LG: Dillon is the man on the move action hero who could be the Director of his own global intelligence gathering network, like Colonel Nick Fury who runs SHIELD in Marvel Comics, or have a high-tech industrial conglomerate like Tony Stark, a.k.a. Iron Man. In both cases, Dillon possesses that level of intelligence, capability, and resource. Nevertheless, he doesn’t feel the need to have all of that because he knows who he is.

Dillon is a heroic mercenary for hire who travels the world righting wrongs, and doing as much good wherever he plants his boots. He’s the friend you want fighting beside you, and the adversary you should fear because of how creative he can be when push comes to shove. Don’t piss him off. Very few live to tell the tale.

And he is literally a human transformer: when it comes to Dillon, he is genuinely more than meets the eye. He is a Man of Destiny who deep down in his subconscious is aware of it, but he is doing what he can until that opportune moment arrives.
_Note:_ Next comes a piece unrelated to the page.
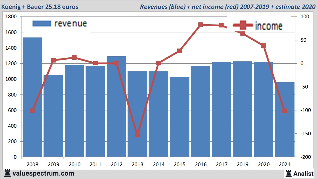The image size is (318, 179).
Task: Select the 2021 income marker
Action: (285, 111)
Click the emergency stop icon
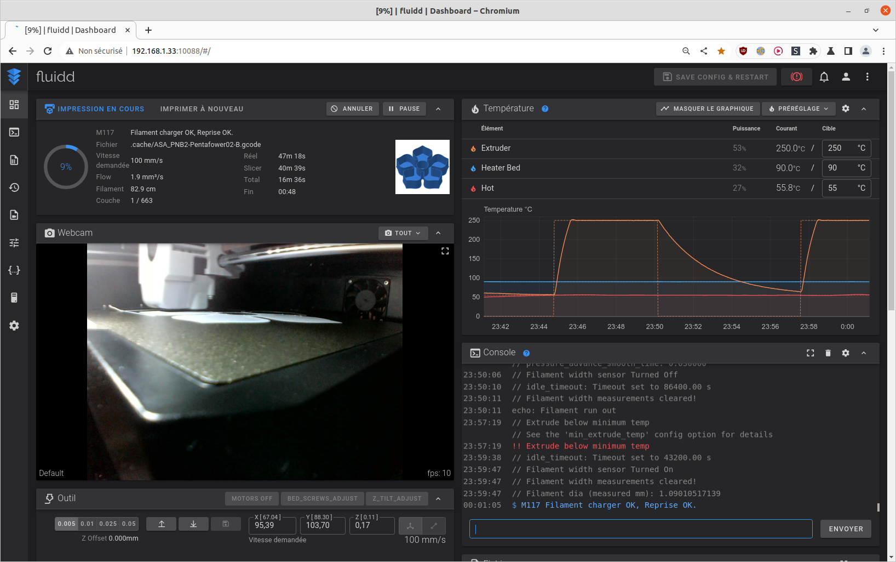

There’s a reason why he was trained by the Warmasters of Liguria. And I doubt it is only because of who his equally capable mother was. There’s more to it. Furthermore, there’s a reason why he he had to leave Shamballah.

But that story has yet to be told and I want to see that story.

Because that story, and the stories that follow, will answer a bunch of questions I have about Dillon that’s been on my mind for a while. Questions about his purpose.

DF: What’s the one Dillon story that you would like to read that hasn’t yet been written?

LG: I want to read the sequel to YOUNG DILLON IN THE HALLS OF SHAMBALLAH, and I want to read a short story where Dillon teams up with an older Doc Savage, but only suspects that’s who he’s fighting with (due to copyright concerns, of course), similar to how Dave Stevens had Cliff Secord, also known as The Rocketeer, encountered Doc Savage and The Shadow without naming them.

COMING SOON

DF: Do you have any ambitions of writing a Dillon story yourself?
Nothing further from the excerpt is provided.